## 実施する作業
(a) 煙の吸入に関する文章を読み、次の(i)〜(iii)の記述が文章の内容と一致するかをそれぞれ「はい」か「いいえ」で答え、判断の決め手となる文章中の語句を一字一句違えずに引用してください。(i) 蒸気は下気道にも熱傷を生じさせることがある。(ii) 下気道の損傷は、通常、数分以内に症状を引き起こす。(iii) 受傷の2~6時間後に咽頭後壁に腫脹がなければ、上気道に有意な損傷がある可能性は高い。
(b) 煙の吸入に関する文章を、最後の文の後から書き継いでください。

煙を吸入すると,燃焼で生じる有毒物質が気道組織を損傷したり,代謝に影響を及ぼしたりする。吸入される気体は急速に冷えるため,高熱の煙は通常,咽頭のみに熱傷を起こす。例外が蒸気であり,熱エネルギーが煙よりもはるかに大きいため,下気道(声門より下)にも熱傷が生じることがある。日常で発生する住宅火災で生じる有毒化学物質の多く(例,塩化水素,ホスゲン,二酸化硫黄,有毒なアルデヒド,アンモニア)は,化学的熱傷の原因となる。一酸化炭素やシアン化物など,燃焼による一部の有毒生成物は,細胞呼吸を全身性に障害する。
熱傷と煙の吸入は,同時に起こることが多いが,別々に起こることもある。
上気道の損傷は通常は数分以内に症状を引き起こすが,ときに数時間を要する;上気道の浮腫により吸気性喘鳴(stridor)が生じることもある。重大な口腔顔面の熱傷は浮腫を引き起こすことがあり,煙の吸入によって生じる上気道症状を有意に悪化させる。
上気道の損傷に加えて下気道の損傷も生じることがあり,通常は遅発性の症状(例,24時間以降に酸素必要量の上昇または肺コンプライアンスの低下で明らかに示される酸素化の問題)を引き起こす。
煙の吸入の症状としては以下のものがある:
局所的な刺激現象:咳嗽,呼気性喘鳴(wheezing),吸気性喘鳴(stridor)
低酸素症状:錯乱,嗜眠,昏睡,頻脈,頻呼吸
一酸化炭素中毒:頭痛,悪心,筋力低下,錯乱,昏睡
煙の吸入の診断
一酸化炭素ヘモグロビン(COHb)濃度
気管支鏡検査
胸部X線
呼吸器症状がみられる患者,燃焼環境に閉じ込められていた患者,または煤の混じった喀痰が認められる患者では,煙の吸入を疑う。口周囲の熱傷および焼けた鼻毛も手がかりになることがある。咽頭後壁に焦点を置いた中咽頭の診察により,早期に予防的挿管を行うべき浮腫を同定することができる。受傷の2~6時間後に咽頭後壁に腫脹がなければ,上気道に有意な損傷がある可能性は低い。
上気道の損傷の診断は,上気道および気管を検査でき,気道の浮腫,組織損傷,または煤を確認できる内視鏡検査(喉頭鏡検査または気管支鏡検査)によるが,ときに当初の検査結果が正常でも後に損傷が発生する。有意な所見がみられた患者では,内視鏡検査を可及的速やかに,典型的には気管挿管と同時またはその終了後に,通常は軟性ファイバースコープを用いて行う。
下気道損傷の診断は,胸部X線とオキシメトリーまたは動脈血ガスによるが,異常は早期に生じることもあれば,数日後にのみ生じることもある。シアン化物および一酸化炭素の毒性を考慮すべきであり,煙を多く吸入した患者ではCOHb値を測定する。

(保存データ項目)
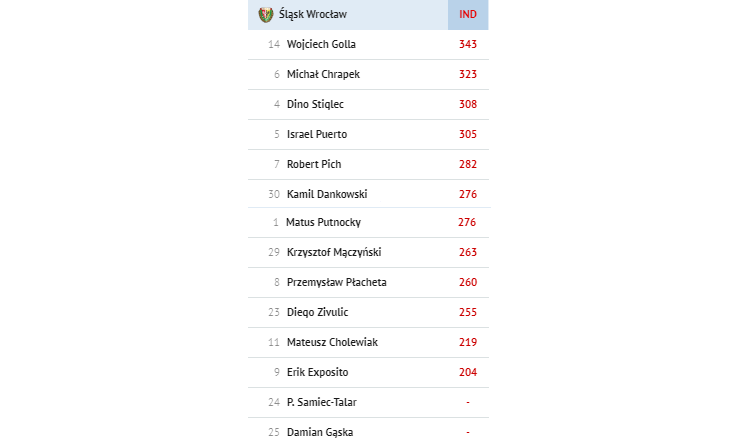Click the 343 index value for Golla
Image resolution: width=740 pixels, height=447 pixels.
coord(468,44)
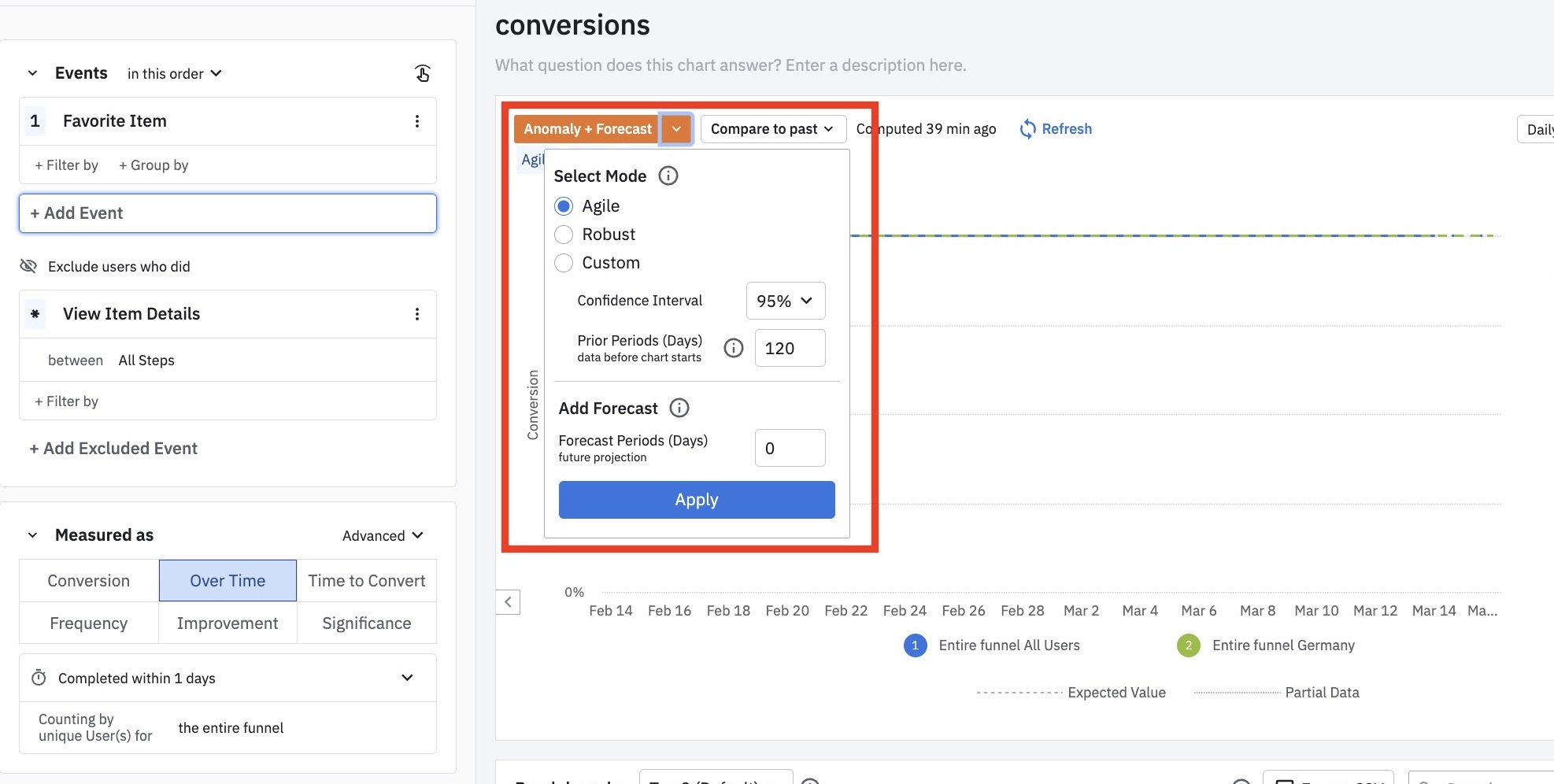Screen dimensions: 1554x784
Task: Click the left arrow chart navigation icon
Action: click(509, 602)
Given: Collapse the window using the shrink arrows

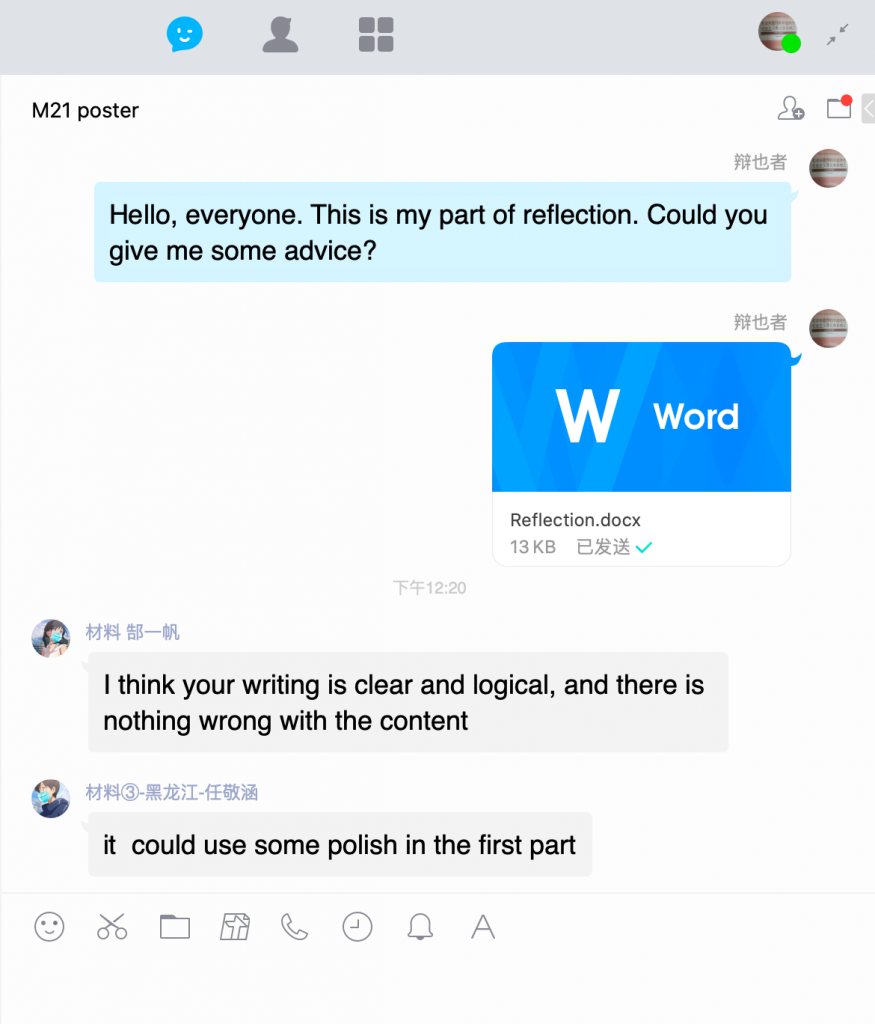Looking at the screenshot, I should pyautogui.click(x=838, y=34).
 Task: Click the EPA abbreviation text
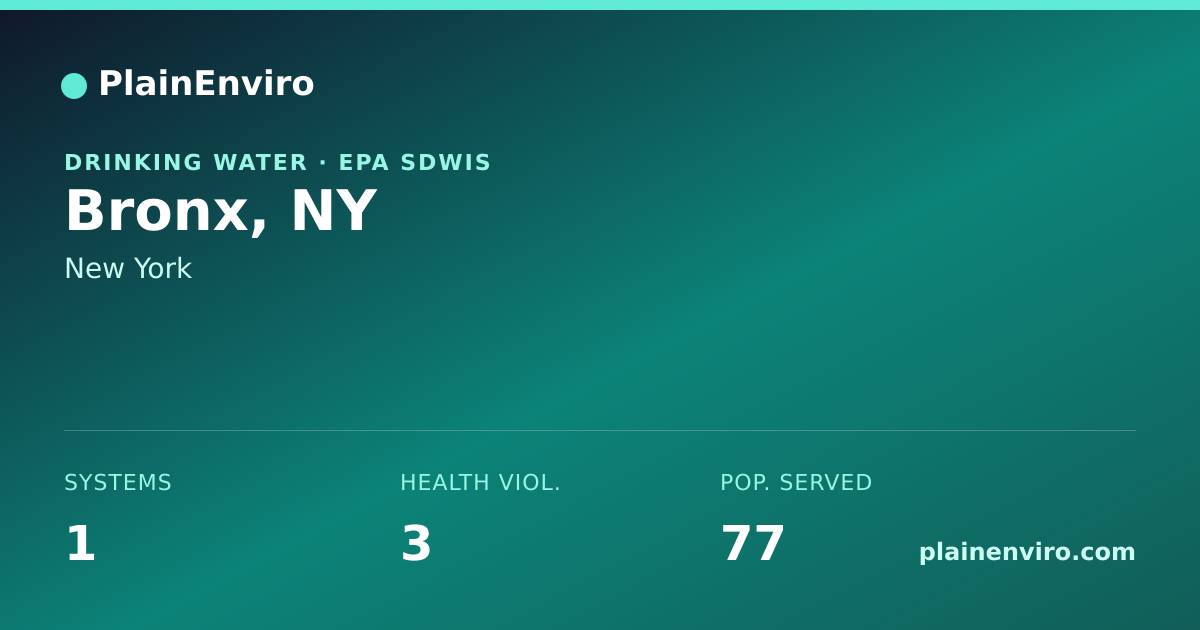tap(365, 163)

## 各作業の解答
(a)
(i) はい:「下気道(声門より下)にも熱傷が生じることがある」
(ii) いいえ:「通常は遅発性の症状」
(iii) いいえ:「上気道に有意な損傷がある可能性は低い」

(b)
一酸化炭素以外の有毒な燃焼産物は,初期には疑われないことがあり,劇的な熱傷と明らかな気道損傷がみられる患者では特にそうなりやすい。COHb値から予想されるよりも感覚が鈍化している患者や,酸素による治療に速やかに反応しない患者では,シアン化物が疑われることがある;役立つ検査として,動静脈酸素較差の減少(通常より高い静脈血酸素含量による)や乳酸増加を伴う高アニオンギャップ性アシドーシスを調べる検査などがある。
煙の吸入の治療
酸素
ときに気管挿管
煙の吸入による気道熱傷のリスクがある患者全員に対して,初期には,フェイスマスクにより100%酸素を投与する。酸素投与は一酸化炭素中毒に対する特異的治療法である;高圧酸素療法については依然としていくらか議論があるが,重篤な心肺合併症,妊娠,昏睡/意識障害,およびCOHb高値( > 25%)がある場合には役立つ可能性がある。
以下のある患者には気管挿管および機械的人工換気が必要である:
意識障害
直接的な気道損傷
輸液蘇生(fluid resuscitation)により生じた気道浮腫
呼吸窮迫
上気道(特に咽頭後壁)に浮腫または有意な量の煤が認められる患者の場合,浮腫が増大するにつれ気道への挿管がより困難になるため,可及的速やかな挿管が必要である。通常は挿管と同時に気管支鏡検査を行う。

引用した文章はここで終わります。